Schweden protestirte dagegen auf dem Reichstage und mit den Waffen, indem es einen regelrechten Krieg gegen die Stadt eröffnete. Wohl erlangte dann W. am Reichstage kaiserliche Mandate gegen diese schwedischen Attentate, aber eine effective Hülfe konnte weder er, noch andere Rathsgesandte bei deutschen und außerdeutschen Höfen erwirken. Unter starker bewaffneter Begleitung, die der Rath von Bremen aus ihm entgegen gesandt hatte, mußte W. im Juni 1654 seinen Wiedereinzug in die von Schweden umlagerte Stadt halten. Im October desselben Jahres mußte W. an der Spitze der Rathsgesandtschaft die leidigen Friedensverhandlungen mit Schweden in Stade führen, die, ohne die Anerkennung der Reichsfreiheit von Seite Schwedens zu bringen, die Stadt zur Abtretung der Gebiete von Lehe und Bederkesa an Schweden nöthigten.

[420] In den folgenden Jahren wurde W., der nach dem Tode seines Oheims 1659 zum ersten Syndikus des Raths befördert wurde, mit zahlreichen Missionen an benachbarte Fürsten und Herren, am häufigsten mit Verhandlungen mit der schwedischen Regierung der Herzogthümer Bremen und Verden betraut.

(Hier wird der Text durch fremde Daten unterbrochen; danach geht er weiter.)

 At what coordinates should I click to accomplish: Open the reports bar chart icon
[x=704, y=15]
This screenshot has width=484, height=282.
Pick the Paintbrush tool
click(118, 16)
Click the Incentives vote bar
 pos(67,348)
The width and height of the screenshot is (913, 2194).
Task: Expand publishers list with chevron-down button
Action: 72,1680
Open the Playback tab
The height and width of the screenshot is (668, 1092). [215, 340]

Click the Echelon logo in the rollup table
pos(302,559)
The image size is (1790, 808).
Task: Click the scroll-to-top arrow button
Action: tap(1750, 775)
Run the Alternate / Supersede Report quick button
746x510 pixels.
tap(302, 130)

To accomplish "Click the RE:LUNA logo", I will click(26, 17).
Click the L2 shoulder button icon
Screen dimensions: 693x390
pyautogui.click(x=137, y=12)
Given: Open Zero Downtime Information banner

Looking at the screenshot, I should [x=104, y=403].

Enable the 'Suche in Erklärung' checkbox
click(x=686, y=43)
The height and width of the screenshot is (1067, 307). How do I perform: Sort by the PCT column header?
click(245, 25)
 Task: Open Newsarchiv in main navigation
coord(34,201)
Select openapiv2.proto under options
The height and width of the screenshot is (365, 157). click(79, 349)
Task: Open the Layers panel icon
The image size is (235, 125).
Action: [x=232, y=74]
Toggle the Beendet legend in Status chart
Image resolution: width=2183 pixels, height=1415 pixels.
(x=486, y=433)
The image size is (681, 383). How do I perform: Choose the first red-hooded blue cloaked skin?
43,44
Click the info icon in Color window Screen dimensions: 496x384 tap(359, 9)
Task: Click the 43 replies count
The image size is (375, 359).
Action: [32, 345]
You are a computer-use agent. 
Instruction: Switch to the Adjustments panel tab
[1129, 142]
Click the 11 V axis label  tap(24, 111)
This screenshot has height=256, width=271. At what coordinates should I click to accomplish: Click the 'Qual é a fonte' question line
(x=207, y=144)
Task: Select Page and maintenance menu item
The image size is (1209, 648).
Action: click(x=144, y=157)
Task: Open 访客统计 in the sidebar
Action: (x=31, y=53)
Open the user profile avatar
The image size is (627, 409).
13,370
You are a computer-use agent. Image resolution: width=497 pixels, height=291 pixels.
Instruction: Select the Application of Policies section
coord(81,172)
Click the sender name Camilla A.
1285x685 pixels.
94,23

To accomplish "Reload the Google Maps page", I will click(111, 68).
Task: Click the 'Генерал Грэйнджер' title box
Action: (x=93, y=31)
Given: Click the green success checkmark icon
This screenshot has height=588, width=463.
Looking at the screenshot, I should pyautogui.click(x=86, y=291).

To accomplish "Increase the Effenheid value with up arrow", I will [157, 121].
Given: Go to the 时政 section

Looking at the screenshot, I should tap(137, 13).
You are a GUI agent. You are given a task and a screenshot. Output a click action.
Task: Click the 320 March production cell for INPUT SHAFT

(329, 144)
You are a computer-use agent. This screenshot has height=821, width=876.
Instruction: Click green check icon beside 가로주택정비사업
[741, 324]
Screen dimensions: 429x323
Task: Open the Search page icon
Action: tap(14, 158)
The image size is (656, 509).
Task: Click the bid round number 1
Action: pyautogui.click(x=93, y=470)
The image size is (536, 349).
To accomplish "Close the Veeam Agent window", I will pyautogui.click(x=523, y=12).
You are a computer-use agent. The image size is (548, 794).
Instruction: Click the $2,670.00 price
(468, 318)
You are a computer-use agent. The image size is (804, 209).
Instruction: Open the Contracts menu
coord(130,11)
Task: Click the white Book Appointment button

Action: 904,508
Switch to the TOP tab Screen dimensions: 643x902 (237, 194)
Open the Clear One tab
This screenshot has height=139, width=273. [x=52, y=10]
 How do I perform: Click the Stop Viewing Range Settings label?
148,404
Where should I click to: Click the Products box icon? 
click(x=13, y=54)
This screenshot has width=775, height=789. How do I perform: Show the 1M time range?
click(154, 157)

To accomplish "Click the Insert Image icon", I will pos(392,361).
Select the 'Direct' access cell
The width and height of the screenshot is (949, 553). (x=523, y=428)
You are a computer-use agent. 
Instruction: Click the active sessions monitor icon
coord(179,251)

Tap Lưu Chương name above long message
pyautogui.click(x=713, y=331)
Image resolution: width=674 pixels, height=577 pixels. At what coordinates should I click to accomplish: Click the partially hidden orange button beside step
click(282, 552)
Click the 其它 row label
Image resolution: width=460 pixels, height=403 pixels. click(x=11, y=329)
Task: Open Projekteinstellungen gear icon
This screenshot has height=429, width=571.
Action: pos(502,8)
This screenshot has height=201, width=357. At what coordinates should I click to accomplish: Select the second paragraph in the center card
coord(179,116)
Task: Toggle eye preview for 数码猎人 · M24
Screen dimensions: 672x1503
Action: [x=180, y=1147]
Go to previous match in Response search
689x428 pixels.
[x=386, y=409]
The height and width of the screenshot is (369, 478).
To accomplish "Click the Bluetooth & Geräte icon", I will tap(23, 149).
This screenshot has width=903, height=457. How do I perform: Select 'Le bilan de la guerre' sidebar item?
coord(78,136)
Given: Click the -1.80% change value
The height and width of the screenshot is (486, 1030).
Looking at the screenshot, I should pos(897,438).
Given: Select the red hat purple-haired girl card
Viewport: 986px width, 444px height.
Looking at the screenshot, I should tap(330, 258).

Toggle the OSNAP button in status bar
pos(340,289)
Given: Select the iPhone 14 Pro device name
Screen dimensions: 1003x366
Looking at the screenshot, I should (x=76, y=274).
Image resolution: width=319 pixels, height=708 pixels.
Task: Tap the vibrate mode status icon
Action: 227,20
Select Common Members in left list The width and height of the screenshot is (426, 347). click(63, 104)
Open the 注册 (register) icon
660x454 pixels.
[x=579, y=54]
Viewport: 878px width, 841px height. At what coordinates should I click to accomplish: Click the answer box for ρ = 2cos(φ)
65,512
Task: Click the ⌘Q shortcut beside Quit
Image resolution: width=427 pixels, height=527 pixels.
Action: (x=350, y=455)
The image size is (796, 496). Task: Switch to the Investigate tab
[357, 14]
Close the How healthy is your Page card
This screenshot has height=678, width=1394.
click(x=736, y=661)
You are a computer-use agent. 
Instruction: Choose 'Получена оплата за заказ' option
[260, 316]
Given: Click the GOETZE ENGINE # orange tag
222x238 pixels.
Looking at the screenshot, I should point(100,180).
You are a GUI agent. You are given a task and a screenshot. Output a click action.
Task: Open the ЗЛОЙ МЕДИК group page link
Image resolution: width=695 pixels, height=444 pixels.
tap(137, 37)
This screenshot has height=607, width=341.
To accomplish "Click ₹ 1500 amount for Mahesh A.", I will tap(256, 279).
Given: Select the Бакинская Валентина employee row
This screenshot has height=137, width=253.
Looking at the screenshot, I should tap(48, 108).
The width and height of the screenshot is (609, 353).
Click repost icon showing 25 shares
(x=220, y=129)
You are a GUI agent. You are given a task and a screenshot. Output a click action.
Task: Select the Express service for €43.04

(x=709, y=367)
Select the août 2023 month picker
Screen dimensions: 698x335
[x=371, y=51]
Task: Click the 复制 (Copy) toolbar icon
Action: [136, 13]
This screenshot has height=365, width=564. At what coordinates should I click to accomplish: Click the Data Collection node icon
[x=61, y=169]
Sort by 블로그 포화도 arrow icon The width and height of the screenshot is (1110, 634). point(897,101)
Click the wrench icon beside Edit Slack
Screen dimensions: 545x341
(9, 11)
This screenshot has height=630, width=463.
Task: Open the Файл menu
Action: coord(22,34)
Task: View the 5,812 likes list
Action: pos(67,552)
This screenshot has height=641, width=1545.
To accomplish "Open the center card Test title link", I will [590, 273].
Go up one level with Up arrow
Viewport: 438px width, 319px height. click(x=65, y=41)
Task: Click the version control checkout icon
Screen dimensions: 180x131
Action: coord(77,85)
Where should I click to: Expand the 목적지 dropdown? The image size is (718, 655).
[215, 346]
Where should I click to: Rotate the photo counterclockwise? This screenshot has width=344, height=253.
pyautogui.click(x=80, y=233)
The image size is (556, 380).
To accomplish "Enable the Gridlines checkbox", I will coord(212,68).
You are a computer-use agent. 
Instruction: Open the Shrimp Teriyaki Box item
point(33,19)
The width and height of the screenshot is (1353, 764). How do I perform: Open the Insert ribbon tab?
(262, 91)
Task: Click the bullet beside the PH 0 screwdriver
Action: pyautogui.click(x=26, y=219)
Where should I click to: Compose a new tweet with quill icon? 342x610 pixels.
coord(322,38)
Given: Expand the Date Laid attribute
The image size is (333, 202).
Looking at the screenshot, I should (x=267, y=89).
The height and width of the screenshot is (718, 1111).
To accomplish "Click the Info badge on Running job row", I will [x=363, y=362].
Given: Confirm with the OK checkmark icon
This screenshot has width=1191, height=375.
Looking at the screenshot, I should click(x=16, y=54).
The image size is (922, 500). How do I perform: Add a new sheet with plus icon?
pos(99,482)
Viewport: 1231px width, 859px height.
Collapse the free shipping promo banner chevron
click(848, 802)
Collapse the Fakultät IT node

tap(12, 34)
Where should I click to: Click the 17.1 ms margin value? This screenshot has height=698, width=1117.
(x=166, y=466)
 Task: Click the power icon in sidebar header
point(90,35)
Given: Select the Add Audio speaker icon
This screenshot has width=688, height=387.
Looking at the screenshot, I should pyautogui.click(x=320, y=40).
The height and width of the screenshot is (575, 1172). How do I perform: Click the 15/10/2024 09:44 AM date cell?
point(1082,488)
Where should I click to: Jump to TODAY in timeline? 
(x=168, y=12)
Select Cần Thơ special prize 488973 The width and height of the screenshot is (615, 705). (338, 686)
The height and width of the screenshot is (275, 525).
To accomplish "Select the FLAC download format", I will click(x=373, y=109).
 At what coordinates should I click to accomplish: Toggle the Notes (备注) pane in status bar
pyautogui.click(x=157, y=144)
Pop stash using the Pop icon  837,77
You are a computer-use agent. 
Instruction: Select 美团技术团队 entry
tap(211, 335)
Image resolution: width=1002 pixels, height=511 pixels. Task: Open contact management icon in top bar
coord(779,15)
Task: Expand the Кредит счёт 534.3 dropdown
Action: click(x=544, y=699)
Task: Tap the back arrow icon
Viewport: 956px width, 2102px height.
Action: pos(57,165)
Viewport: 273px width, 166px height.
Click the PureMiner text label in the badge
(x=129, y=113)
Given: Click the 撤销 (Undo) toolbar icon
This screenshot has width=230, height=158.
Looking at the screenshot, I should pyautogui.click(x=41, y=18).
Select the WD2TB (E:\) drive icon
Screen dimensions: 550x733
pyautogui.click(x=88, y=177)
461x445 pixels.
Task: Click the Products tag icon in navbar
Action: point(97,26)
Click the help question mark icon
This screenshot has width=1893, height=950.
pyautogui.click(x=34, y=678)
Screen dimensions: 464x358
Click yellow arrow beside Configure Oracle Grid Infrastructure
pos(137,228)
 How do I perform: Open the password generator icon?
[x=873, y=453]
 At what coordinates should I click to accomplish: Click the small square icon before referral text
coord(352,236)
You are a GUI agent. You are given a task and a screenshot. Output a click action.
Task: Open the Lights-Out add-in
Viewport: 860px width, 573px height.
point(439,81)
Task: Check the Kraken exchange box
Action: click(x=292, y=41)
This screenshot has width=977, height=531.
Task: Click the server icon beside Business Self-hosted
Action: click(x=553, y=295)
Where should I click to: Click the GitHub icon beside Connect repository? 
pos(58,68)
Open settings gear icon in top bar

Denn immer wieder erneuerten sich die Prätensionen Schwedens auf die Untergehörigkeit der Stadt Bremen. Im J. 1665 spitzte sich das Verhältniß zwischen beiden zu einer neuen Krisis zu, so daß W. mit Vermittlungs- und Hülfsgesuchen an die Höfe von Berlin, Dresden, Halle und Braunschweig gesandt wurde. Er fand jetzt so wenig, wie früher, Neigung zu bewaffnetem Eingreifen gegen Schweden, und erst als im nächsten Jahre, nachdem W. in langwierigen Verhandlungen mit dem schwedischen Reichsfeldherrn Grafen Wrangel die bestehenden Differenzen vergeblich beizulegen versucht hatte, Schweden zu einer neuen Belagerung Bremens schritt, fanden sich die benachbarten Fürsten zu diplomatischer Vermittlung zwischen den Kämpfenden bereit. Auch durch den am 15. Novbr. 1666 zu Habenhausen abgeschlossenen Frieden erlangte zwar Bremen die schwedische Anerkennung seiner Reichsstandschaft nicht, aber dem diplomatischen Geschick Wachmann’s war es doch gelungen, die Entscheidung dieser Frage bis zum Schlusse des Jahrhunderts zu vertagen. In Wirklichkeit ist dadurch Bremens Reichsfreiheit für die Dauer des Reichs gerettet worden. W. starb im vierundsiebenzigsten Lebensjahre am 10. Februar 1685. An Anerkennung hat es ihm schon bei Lebzeiten nicht gefehlt. Die bremische Bürgerschaft hat ihm mehrmals seiner Verdienste wegen Befreiung vom Schoß zugebilligt; der Kaiser hatte ihn schon 1654 zu seinem Rathe und zum comes palatinus ernannt, auch sein ererbtes Wappen mit einer goldenen Krone auf dem offnen Helm geziert.